Jumping the Paywall

Attn: Cooking blog-ish preamble incoming. If you're gagging for the technical stuff, skip to the next heading.

What's happened to the news business is terrifying and everyone is worse off for it. The integrity of journalism is greatly diminished -- public trust in journalism far more so. When I used to scramble words for money, paywalls were considered a cyanide pill. A surefire way to dome your illustrious ad-supported publication. Publishers just did not believe anyone would pay to support the things they thought were important.

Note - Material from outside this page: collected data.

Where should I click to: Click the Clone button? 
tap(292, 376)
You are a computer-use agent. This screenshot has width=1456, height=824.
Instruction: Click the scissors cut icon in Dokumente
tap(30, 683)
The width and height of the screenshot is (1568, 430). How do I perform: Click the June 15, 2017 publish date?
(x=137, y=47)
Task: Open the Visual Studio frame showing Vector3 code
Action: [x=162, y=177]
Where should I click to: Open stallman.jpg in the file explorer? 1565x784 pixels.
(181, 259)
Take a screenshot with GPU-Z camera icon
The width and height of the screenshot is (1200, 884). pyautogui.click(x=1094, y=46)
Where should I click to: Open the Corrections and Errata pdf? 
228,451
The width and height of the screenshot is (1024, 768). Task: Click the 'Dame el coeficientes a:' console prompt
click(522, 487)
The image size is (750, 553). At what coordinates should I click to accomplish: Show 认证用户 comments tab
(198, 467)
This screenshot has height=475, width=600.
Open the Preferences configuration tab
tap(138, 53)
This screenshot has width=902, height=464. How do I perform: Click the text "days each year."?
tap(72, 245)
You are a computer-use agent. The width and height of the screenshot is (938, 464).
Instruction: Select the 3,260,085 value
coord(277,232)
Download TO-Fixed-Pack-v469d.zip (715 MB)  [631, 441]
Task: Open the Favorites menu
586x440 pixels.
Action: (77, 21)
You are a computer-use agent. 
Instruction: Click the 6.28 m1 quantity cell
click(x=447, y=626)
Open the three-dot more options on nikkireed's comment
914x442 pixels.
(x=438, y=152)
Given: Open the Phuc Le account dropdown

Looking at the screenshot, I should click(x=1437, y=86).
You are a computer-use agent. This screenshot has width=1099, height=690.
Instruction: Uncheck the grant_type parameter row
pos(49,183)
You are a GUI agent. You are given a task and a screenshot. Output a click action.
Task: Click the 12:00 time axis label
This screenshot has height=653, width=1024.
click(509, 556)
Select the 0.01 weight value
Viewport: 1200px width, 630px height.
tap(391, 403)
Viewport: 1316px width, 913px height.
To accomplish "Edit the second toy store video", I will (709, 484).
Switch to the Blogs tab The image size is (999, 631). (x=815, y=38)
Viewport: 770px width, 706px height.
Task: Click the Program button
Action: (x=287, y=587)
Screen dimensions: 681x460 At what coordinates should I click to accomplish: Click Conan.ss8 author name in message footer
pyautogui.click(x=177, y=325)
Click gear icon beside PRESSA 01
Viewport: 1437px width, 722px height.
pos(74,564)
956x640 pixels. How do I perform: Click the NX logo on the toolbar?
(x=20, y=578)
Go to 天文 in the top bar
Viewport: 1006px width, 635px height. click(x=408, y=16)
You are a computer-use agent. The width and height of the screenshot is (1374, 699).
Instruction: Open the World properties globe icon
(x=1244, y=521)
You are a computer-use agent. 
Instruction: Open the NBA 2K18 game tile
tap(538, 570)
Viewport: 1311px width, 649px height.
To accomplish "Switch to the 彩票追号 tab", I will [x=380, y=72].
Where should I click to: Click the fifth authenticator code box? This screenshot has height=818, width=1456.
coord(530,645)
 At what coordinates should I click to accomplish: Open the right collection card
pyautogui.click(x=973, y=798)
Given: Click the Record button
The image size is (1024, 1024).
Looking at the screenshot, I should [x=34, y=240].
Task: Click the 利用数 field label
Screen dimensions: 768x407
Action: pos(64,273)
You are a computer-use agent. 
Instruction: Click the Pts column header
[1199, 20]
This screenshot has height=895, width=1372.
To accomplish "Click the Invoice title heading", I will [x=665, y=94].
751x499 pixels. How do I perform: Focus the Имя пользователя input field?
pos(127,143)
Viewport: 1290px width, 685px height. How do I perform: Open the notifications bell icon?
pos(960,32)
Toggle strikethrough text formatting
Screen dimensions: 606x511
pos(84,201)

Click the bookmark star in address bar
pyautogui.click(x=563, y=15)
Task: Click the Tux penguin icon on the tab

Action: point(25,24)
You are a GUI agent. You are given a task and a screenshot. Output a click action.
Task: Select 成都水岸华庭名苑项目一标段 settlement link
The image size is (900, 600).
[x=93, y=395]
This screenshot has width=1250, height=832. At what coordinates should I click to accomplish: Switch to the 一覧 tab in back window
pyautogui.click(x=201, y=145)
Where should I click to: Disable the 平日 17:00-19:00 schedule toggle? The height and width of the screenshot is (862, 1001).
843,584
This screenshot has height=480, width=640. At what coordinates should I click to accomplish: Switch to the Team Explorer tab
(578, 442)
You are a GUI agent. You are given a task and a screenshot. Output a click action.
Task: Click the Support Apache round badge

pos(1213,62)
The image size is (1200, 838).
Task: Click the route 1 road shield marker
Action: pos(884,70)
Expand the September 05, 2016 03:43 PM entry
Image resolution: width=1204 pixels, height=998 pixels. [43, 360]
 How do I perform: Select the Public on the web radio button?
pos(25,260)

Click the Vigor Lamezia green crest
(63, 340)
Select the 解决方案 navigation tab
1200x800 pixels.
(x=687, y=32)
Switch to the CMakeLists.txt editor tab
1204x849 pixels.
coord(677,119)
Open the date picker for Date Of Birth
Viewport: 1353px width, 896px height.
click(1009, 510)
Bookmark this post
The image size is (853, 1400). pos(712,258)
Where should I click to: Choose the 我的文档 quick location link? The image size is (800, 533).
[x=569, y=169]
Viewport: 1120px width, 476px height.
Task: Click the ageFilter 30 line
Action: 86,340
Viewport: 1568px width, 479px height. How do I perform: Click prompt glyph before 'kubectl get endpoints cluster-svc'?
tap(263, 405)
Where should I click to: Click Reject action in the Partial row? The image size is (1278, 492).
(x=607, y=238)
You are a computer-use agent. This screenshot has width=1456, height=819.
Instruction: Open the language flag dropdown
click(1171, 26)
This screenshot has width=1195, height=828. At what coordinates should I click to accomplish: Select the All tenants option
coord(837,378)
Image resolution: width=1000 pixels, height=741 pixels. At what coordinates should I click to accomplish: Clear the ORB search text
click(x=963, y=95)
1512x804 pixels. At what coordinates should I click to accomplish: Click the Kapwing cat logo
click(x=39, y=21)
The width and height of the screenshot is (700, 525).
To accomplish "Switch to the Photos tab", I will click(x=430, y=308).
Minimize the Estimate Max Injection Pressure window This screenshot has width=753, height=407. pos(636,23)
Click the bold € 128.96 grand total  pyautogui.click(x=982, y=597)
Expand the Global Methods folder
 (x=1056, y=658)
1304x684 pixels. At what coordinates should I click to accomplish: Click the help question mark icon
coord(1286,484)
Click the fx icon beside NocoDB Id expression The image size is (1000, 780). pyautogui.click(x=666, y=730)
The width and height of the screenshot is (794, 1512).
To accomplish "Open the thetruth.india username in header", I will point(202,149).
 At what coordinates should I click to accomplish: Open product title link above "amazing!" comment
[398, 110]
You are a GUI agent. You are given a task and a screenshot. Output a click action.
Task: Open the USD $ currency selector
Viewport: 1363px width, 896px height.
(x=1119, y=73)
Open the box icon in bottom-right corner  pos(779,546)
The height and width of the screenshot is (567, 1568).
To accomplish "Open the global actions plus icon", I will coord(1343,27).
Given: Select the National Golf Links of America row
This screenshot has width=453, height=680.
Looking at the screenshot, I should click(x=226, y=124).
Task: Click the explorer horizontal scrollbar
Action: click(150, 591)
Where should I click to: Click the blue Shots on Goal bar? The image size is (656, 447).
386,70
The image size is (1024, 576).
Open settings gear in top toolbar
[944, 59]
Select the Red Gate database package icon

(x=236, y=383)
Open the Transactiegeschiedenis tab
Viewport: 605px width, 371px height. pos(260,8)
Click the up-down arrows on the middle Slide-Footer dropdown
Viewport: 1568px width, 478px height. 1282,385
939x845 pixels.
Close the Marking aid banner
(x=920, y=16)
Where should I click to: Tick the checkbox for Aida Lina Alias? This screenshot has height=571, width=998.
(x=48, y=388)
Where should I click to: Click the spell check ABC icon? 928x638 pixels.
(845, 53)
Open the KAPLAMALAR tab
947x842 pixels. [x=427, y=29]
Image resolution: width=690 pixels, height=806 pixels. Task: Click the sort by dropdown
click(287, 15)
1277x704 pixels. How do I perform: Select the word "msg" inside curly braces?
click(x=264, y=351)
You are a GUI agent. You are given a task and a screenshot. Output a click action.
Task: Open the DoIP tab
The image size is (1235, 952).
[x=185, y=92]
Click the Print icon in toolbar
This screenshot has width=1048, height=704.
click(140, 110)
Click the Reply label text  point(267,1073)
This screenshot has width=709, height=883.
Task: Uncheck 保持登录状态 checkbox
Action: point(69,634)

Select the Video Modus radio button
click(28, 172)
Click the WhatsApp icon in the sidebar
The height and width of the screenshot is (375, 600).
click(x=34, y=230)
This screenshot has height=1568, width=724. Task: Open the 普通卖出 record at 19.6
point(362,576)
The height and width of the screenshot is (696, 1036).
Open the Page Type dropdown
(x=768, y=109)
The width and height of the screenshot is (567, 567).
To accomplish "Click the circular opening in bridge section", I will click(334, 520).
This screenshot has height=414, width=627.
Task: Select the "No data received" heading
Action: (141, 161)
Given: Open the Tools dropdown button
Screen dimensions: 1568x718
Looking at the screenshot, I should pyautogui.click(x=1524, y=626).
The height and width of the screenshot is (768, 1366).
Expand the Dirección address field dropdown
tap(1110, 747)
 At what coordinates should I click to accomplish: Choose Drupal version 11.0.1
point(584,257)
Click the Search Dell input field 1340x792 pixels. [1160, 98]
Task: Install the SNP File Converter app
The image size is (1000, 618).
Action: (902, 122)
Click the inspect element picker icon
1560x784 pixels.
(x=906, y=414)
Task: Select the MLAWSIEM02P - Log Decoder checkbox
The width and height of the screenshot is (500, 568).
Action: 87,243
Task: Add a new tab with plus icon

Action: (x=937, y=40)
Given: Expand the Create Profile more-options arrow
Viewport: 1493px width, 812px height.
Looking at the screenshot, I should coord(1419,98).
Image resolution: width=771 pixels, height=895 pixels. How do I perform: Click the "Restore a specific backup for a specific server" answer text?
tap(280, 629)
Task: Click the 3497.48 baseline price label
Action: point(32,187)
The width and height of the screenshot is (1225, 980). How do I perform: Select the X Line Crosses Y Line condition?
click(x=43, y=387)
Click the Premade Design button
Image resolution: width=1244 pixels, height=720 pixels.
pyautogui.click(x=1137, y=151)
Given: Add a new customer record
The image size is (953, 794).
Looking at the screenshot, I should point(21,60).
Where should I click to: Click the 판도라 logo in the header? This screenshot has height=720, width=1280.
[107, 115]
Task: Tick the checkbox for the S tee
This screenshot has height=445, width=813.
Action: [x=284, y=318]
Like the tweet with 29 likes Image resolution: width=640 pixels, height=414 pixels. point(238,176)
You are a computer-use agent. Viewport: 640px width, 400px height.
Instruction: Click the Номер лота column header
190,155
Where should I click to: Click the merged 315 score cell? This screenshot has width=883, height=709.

This seemed obviously wrong to me then and those publishers seemed obviously short-sighted and stupid. The content industry's core problem was that it was incentivised to publish the most base, humiliating slop they could because it's what the advertising model begged and the only way out of that was to reorient the incentives: stop appealing to the needs of advertising, start appealing to the needs of the readers. 10 years later, am I vindicated? Sure, in one or two ways. Paywalls are de rigueur and thousands of publications from back when are now electron dust. A few problems remain:

The reporting hasn't gotten any better for already established publications. It might've just stopped it getting much worse, much faster though. That said, the normalisation of paywalls by these bigger pubs has allowed fantastic, predominantly reader-supported startups like 404 Media to flourish.
Publications often use paywalls to double dip their readers. Subscriptions grant access to content, but don't remove advertising or third-party tracking.
The paywalls aren't very robust.

I spent my entire journalism career arguing about the first two; lately I've been curious about the third. To be clear, this is the least important. If most people pay to support journalism while some can get it for free, it's probably not worth an international summit. But as an after-school research project, it tickles me for a couple of reasons:

Authentication is mostly a solved problem on the web, at least at a very basic level. Auth issues still abound, but if you visit a page that requires a login to view, you generally don't expect to... still be able to see the things anyway? But that's how some paywalls work. Arguably, some of the examples below constitute something very similar to Execution After Redirect (EAR) vulnerabilities. Kooky!
I'm pretty interested in how technology can help protect and support journalism. Making good paywalls is part of that.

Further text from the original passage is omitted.